The Internet also makes victims invisible to everyone except their pimps and johns — until they make a call or send a message asking for help.

“Given the fact that victims of human trafficking don’t normally self-identity, it’s likely there will always be a marked difference between the estimates and the number of confirmed cases,” anti-trafficking advocate Raleigh Sadler said in comments to Baptist Press.

“However, through providing the tools whereby anyone can learn how to identify and respond to potential victims of human trafficking, Polaris hopes to lessen this disparity. Their website and national hotline number have been invaluable in empowering everyday people to actually contribute towards the end of human trafficking,” said Sadler, director of justice ministries for the Metropolitan New York Baptist Association and leader of the Let My People Go movement to assist churches in NYC and beyond to combat human trafficking.

In 2015, Polaris’ National Human Trafficking Resource Center received 21,947 calls, 1,535 online requests, 1,275 emails and 1,472 SMS messages on its BeFree Textline. Human trafficking took place in all 50 states. The top venue for sex trafficking was commercial front brothels while the top industry for labor trafficking was domestic work. In total since 2007, 25,696 trafficking cases have been reported through the hotline.

Greater publicity accounts in part for the increase in calls. Thirty states now require business such as strip clubs, motels and truck stops to display national human trafficking hotline numbers in prominent places. In a number of states, failure to do so can lead to fines as high as $5,000.

Researchers at Texas Christian University, Northeastern University and Colorado College published a report in January that found requiring the NHTRC number to be posted in public areas was the most effective way to increase arrests related to human trafficking. The researchers also found that nearly every aspect of state investment in human trafficking — from training law enforcement to forming a task force — had a significant impact on increasing state arrests for the crime.

Anti-trafficking organizations have tried to make the hotline number more visible for years. One effort has focused on putting bars of soap in motels and strip clubs.

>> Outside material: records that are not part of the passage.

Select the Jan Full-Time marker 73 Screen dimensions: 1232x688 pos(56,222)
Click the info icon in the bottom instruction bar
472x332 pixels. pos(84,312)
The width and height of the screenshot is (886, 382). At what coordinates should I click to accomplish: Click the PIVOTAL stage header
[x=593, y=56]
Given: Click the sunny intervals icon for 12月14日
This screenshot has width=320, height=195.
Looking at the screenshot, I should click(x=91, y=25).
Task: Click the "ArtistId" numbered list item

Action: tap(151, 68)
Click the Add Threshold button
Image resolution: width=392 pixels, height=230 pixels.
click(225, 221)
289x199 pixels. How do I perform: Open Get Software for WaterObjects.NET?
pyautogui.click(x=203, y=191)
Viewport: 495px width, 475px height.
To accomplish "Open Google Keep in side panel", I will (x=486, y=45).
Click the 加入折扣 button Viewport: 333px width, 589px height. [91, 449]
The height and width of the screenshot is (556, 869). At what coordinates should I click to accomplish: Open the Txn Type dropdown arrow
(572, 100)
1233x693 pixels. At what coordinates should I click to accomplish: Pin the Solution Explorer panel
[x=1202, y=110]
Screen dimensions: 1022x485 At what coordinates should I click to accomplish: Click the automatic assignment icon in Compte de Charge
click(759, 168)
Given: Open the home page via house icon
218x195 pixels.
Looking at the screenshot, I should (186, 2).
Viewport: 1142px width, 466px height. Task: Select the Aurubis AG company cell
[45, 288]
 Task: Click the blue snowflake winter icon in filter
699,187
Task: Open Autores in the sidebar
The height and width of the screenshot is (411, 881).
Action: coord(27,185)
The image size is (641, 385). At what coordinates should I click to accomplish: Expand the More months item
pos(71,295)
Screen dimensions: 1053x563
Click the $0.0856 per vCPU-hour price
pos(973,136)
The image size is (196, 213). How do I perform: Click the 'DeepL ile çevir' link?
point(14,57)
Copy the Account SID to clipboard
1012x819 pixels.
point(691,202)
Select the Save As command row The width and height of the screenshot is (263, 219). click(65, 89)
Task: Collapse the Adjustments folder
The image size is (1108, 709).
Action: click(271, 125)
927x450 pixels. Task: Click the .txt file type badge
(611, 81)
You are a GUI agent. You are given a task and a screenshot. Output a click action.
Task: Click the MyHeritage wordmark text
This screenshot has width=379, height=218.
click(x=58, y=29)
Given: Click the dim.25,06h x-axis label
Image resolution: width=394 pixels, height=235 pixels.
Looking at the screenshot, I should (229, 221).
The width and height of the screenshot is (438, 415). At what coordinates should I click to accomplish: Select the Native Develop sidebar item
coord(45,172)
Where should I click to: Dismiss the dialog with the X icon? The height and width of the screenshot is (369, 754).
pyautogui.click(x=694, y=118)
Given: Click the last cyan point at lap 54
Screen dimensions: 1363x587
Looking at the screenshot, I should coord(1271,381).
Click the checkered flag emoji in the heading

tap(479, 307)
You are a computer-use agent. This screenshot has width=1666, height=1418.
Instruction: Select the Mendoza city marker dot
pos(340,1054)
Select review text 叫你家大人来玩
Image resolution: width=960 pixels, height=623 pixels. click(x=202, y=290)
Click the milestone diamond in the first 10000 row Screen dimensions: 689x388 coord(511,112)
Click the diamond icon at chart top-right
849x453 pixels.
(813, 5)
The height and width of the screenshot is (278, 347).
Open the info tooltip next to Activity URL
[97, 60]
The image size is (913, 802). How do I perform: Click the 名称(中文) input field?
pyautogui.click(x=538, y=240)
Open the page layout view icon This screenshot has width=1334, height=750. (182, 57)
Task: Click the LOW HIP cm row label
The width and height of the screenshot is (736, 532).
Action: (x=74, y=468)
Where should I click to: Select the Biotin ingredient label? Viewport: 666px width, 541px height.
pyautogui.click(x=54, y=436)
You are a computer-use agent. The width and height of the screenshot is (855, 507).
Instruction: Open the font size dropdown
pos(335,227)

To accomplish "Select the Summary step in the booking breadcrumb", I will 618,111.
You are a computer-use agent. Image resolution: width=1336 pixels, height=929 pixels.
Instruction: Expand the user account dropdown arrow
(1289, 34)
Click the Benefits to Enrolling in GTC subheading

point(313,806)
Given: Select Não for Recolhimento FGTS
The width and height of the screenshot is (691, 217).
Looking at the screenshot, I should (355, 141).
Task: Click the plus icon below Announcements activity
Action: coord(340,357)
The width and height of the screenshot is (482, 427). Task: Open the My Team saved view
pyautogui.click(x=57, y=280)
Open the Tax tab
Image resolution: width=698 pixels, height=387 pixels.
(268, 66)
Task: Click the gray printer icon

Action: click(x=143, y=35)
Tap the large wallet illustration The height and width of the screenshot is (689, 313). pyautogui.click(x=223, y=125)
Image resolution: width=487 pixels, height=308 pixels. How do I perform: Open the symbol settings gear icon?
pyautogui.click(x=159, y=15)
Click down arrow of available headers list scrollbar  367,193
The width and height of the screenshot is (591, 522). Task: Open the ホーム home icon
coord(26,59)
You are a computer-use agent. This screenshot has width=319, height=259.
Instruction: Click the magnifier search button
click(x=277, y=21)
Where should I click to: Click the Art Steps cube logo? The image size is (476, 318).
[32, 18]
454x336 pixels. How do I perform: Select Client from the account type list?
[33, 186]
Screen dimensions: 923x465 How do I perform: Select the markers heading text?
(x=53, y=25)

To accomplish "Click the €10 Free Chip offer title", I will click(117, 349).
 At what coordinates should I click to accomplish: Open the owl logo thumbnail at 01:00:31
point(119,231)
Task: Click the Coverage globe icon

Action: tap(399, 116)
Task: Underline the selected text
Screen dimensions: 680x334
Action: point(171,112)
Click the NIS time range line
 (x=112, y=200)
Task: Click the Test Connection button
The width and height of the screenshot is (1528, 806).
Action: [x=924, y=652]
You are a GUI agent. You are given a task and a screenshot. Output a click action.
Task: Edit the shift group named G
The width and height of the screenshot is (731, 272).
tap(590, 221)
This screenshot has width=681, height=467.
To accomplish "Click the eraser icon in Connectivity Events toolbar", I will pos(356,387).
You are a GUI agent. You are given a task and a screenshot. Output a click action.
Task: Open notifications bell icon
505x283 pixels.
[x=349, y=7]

The soap’s wrapper asks: “Are you being forced to do anything you do not want to do?” and includes the trafficking hotline.

Theresa Flores, 49, a sex trafficking survivor, came up with the soap idea.

Flores was drugged and raped in high school by a fellow classmate and his older cousins. They trafficked her for more than two years, threatening to reveal humiliating photos of her rape if she told her parents or called the police. The abuse ended only after Flores’ family relocated to another state. Like many sex trafficking victims, Flores didn’t know where to turn or who to call.

While experts are closer to understanding both the scope of human trafficking as well as what works in combatting it, public opinion remains conflicted.

“Human trafficking feels overwhelming to people, but the level of concern among people is not equal,” Amy Farrell of the Northeastern University said. “On the whole, they think it’s a terrible thing, but they don’t know how to fix it and think it should be someone else’s problem.”